== Exercise prompt ==
With the records below as your source, retype each line exactly from the top down to the line that contains "is (797, 1024).", and include that line.

(Beginning of Data)

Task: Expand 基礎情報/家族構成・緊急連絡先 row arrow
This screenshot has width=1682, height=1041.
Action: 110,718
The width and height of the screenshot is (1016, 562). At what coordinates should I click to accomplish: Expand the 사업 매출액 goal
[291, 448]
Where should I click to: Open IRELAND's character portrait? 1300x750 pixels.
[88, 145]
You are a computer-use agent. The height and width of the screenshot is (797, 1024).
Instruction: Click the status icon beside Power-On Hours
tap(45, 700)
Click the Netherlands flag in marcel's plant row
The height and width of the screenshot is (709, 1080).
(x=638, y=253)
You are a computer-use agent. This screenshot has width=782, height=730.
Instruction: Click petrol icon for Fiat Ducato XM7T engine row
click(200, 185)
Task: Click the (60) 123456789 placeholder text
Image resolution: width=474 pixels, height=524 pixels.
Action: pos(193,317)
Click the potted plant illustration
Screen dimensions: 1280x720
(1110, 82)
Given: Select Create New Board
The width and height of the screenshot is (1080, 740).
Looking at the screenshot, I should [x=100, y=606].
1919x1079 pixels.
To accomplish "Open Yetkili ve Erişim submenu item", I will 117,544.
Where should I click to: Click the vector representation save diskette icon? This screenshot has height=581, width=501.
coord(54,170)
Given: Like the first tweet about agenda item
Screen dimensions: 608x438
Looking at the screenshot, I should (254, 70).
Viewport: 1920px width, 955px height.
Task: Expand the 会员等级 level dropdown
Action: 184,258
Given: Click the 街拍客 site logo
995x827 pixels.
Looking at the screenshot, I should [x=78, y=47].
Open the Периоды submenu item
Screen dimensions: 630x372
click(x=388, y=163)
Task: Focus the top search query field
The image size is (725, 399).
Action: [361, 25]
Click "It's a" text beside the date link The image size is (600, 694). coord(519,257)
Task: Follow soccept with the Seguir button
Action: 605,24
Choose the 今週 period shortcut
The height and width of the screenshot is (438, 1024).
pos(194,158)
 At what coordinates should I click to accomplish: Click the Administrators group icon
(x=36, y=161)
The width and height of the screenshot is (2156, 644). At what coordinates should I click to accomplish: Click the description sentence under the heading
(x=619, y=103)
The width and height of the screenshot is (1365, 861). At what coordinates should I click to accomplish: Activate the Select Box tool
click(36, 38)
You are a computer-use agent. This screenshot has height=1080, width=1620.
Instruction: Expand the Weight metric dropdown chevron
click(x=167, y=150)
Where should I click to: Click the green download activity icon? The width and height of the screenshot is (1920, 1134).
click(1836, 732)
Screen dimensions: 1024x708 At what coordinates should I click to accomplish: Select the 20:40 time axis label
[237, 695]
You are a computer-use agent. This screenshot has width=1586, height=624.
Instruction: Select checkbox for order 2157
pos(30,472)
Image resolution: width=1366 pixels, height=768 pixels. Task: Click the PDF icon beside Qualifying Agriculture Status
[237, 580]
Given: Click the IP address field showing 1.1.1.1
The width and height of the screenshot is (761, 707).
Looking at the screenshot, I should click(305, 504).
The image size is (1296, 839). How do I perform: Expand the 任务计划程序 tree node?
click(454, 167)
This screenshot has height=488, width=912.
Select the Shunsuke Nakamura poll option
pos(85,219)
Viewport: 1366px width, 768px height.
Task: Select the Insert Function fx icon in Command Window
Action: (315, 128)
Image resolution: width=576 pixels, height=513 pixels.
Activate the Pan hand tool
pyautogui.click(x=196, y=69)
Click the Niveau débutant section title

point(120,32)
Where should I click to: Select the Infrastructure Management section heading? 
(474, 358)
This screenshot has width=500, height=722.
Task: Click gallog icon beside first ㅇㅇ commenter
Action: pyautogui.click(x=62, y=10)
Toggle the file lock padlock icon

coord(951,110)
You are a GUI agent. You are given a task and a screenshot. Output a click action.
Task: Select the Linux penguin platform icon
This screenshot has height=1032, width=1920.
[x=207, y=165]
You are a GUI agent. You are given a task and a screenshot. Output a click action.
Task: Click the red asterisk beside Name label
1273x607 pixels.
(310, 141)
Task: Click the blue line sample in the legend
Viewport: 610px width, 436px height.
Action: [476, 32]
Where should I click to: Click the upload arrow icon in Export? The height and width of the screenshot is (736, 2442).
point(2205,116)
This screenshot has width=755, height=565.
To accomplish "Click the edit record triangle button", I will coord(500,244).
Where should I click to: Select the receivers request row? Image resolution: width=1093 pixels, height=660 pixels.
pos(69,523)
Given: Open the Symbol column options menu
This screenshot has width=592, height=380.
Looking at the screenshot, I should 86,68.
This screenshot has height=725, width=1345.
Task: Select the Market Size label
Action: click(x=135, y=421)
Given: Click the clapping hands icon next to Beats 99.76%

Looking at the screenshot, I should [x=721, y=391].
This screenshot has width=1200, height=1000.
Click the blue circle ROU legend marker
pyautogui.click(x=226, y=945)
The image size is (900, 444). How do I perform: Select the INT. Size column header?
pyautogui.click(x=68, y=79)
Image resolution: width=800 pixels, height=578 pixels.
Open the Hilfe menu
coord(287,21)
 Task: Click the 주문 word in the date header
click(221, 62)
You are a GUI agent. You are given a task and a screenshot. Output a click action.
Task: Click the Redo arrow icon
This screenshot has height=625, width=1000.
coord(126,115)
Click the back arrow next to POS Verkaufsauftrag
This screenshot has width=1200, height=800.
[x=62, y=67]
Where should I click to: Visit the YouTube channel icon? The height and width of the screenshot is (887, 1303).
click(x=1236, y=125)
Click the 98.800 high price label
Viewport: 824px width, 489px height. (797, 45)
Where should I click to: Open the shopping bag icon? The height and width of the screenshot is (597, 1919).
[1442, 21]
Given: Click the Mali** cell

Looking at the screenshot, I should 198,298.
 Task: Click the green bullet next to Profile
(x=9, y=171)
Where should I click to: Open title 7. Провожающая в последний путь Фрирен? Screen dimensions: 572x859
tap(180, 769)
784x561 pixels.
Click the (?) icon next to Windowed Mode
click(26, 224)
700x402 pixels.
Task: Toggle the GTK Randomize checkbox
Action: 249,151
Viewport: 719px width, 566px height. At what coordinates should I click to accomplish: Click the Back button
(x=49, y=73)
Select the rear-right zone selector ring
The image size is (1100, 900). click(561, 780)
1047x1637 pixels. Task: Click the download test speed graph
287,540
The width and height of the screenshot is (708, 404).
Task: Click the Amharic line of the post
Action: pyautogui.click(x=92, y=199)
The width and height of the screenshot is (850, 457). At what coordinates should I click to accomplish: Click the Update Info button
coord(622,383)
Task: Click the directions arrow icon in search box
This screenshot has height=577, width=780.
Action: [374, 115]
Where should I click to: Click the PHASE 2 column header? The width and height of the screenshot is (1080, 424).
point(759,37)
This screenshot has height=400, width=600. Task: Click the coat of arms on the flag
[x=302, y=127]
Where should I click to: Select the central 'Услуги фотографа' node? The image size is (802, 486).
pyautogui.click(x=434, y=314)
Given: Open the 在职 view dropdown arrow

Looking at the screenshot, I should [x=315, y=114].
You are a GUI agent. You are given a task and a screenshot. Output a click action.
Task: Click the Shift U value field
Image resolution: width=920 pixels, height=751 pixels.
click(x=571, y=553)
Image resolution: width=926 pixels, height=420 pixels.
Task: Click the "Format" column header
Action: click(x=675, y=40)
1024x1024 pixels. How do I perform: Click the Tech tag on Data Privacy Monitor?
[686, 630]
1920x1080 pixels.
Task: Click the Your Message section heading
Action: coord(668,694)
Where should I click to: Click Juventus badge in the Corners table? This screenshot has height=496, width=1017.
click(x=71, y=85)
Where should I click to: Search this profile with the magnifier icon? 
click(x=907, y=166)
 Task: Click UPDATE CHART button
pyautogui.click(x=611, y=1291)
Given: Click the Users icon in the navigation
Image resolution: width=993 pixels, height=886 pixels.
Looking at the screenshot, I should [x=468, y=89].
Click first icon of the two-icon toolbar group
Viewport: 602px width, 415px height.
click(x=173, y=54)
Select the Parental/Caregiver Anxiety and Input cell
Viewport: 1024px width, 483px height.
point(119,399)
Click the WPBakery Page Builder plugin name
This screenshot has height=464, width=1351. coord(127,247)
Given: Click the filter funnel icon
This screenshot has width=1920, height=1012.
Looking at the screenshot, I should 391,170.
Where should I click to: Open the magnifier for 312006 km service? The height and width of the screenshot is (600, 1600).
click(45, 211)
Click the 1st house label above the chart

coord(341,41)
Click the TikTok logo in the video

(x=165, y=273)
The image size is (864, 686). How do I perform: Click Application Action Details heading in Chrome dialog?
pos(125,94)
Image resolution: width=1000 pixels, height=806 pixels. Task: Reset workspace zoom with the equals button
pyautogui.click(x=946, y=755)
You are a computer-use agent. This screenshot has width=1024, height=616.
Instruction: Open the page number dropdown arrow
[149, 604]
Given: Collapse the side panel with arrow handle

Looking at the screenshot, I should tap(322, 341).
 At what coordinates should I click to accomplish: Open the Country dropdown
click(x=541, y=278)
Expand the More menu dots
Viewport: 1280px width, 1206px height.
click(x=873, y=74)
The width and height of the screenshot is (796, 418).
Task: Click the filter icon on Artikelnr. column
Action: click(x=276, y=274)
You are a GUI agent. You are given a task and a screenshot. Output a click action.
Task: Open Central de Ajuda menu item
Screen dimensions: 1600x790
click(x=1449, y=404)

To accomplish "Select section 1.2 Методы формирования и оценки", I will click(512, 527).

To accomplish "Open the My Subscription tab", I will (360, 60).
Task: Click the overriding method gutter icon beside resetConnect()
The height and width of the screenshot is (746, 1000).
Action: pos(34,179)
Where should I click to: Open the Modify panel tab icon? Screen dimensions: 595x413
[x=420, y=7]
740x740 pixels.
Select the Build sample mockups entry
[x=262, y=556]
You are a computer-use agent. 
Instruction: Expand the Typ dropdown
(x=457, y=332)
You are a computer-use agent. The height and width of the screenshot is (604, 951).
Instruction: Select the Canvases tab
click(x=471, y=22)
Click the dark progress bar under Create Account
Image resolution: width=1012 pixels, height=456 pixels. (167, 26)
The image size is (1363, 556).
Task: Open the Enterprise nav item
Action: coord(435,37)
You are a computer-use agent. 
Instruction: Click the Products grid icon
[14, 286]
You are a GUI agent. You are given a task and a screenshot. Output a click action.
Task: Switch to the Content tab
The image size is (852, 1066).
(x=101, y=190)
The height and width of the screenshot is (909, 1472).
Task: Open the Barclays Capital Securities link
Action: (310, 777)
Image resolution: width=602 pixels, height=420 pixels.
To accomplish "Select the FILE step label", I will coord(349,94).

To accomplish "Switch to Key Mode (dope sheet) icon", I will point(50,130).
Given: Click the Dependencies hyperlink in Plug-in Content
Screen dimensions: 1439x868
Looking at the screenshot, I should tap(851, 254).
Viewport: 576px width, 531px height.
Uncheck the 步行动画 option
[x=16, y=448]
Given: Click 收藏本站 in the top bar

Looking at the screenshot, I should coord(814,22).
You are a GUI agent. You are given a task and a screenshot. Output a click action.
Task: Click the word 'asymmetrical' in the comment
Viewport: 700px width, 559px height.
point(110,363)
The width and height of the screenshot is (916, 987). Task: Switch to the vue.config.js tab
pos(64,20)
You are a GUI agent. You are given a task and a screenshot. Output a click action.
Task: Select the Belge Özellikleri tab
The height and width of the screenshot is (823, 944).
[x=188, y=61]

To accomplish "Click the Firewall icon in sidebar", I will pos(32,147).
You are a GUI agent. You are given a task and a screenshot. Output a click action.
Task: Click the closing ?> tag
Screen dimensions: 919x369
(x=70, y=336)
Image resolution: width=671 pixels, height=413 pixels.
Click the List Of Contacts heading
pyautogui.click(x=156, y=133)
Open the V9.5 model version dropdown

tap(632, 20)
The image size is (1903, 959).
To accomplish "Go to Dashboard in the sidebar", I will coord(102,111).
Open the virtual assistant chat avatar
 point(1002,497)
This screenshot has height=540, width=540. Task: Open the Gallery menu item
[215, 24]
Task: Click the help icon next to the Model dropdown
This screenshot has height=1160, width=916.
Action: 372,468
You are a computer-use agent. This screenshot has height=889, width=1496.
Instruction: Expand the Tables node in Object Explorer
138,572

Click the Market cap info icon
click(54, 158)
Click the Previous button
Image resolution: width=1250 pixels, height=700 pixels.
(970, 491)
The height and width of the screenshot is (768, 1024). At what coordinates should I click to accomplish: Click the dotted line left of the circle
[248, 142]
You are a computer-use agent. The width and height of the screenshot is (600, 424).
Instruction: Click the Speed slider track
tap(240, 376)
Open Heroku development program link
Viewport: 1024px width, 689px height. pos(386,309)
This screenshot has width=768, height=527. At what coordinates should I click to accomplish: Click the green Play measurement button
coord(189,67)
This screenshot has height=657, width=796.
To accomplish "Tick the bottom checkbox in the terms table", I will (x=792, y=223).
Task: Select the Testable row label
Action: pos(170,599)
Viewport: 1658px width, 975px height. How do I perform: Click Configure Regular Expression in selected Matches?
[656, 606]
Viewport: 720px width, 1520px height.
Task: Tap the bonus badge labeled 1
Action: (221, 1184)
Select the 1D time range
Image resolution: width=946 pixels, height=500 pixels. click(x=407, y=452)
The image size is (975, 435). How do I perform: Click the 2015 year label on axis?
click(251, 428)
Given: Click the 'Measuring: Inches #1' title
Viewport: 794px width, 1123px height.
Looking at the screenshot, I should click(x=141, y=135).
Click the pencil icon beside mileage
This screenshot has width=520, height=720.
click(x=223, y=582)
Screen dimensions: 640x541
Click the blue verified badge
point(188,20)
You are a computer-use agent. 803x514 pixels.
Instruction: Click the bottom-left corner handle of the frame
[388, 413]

(End of Data)

== Problem solution ==
Task: Expand 基礎情報/家族構成・緊急連絡先 row arrow
This screenshot has width=1682, height=1041.
Action: 110,718
The width and height of the screenshot is (1016, 562). At what coordinates should I click to accomplish: Expand the 사업 매출액 goal
[291, 448]
Where should I click to: Open IRELAND's character portrait? 1300x750 pixels.
[88, 145]
You are a computer-use agent. The height and width of the screenshot is (797, 1024).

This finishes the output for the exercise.